THE FSA ELEMENTARY CHESS TEAM WON FULTON COUNTY CHAMPIONSHIP AND ADVANCED TO STATE FINALS 
There were over 1000 players at this event. Chess has many levels of competitive play, with tournament sections often designated by school grade. While a tournament for individual competition may have sections organized by grade or US Chess Federation (USCF, see www.uschess.orgfor more information) rating, school team tournaments are structured by grade level. Typical team sections are: K-1 (Kindergarten & 1st graders), K-3 (may overlap with K-1 and, if so, would primarily have 2nd& 3rd graders), K-5 (stronger younger players, primarily 4th & 5th graders), K-8 (middle school), and K-12 (high school).



So, how does a school create and develop a chess team, particularly a strong, competitive team? While there is no pat formula, here are suggestions for building and developing a successful, long-term program culled from schools known for their award-winning chess teams.
One of the best experiences a child can have at school is to be part of a strong, enthusiastic school team. The most successful school chess teams have consistent parent involvement over consecutive school years.

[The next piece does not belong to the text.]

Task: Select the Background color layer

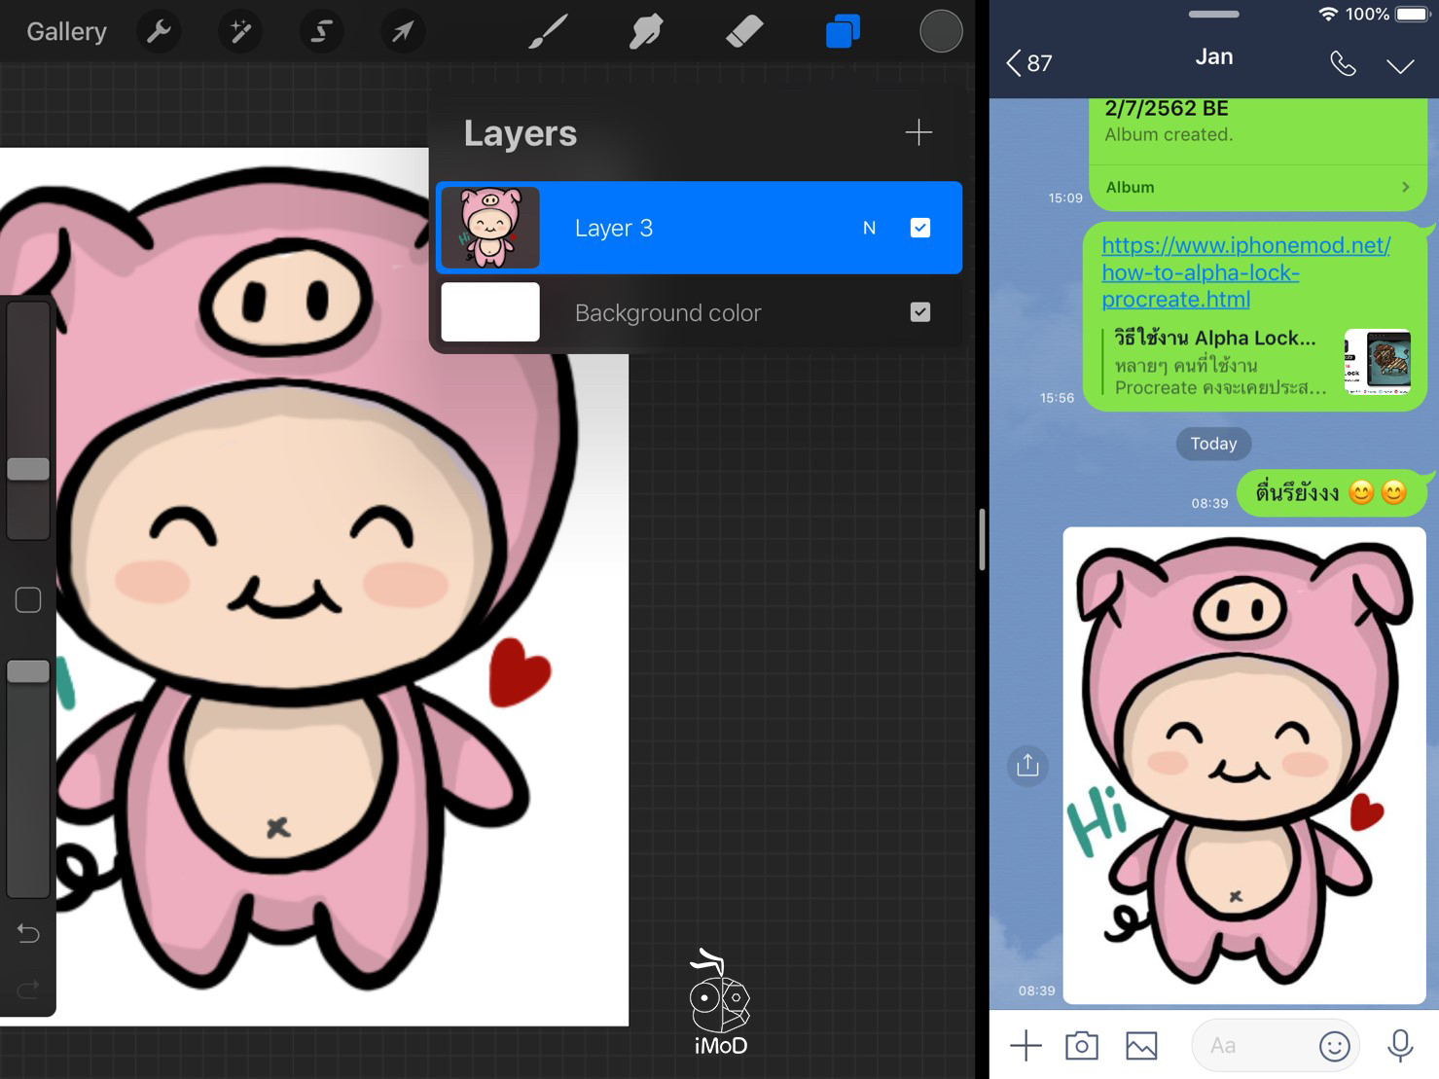Action: coord(667,312)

The best way to improve in chess is to play often with different people at equivalent or greater skill levels than oneself. If you’re fortunate to live in an area with frequent scholastic chess tournaments, take advantage of the bounty and encourage your child to play at least one a month. Kids love to be with their schoolmates as they “take on” kids from rival schools in the community, and oftentimes friendships will develop between chess kids who otherwise would have never met. Coordinating parental supervision and carpool duty is very helpful, as tournaments often span a full day and some run longer.

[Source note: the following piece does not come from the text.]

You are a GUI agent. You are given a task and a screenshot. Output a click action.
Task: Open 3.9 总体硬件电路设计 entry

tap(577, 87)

It may be a cliché, but teaching kids that sometimes it’s not just winning, but how one plays the game, is important for both individual character and team development. Applaud the kids’ best efforts and positive attitudes, and they will learn to support their teammates and feel more appreciated and confident in their own playing abilities. It’s not easy to shake an opponent’s hand after a loss, but a game well played can be respected in its own right. From time to time, a child should be reminded by a parent or respected teacher or coach that it’s more important in life to be considered a good, decent person than just a successful player. Remind the kids when they’re feeling dejected that they’ll “live to fight another day” and that they can take pride in playing better and better with every match, as they learn to examine their mistakes and understand how to improve their game.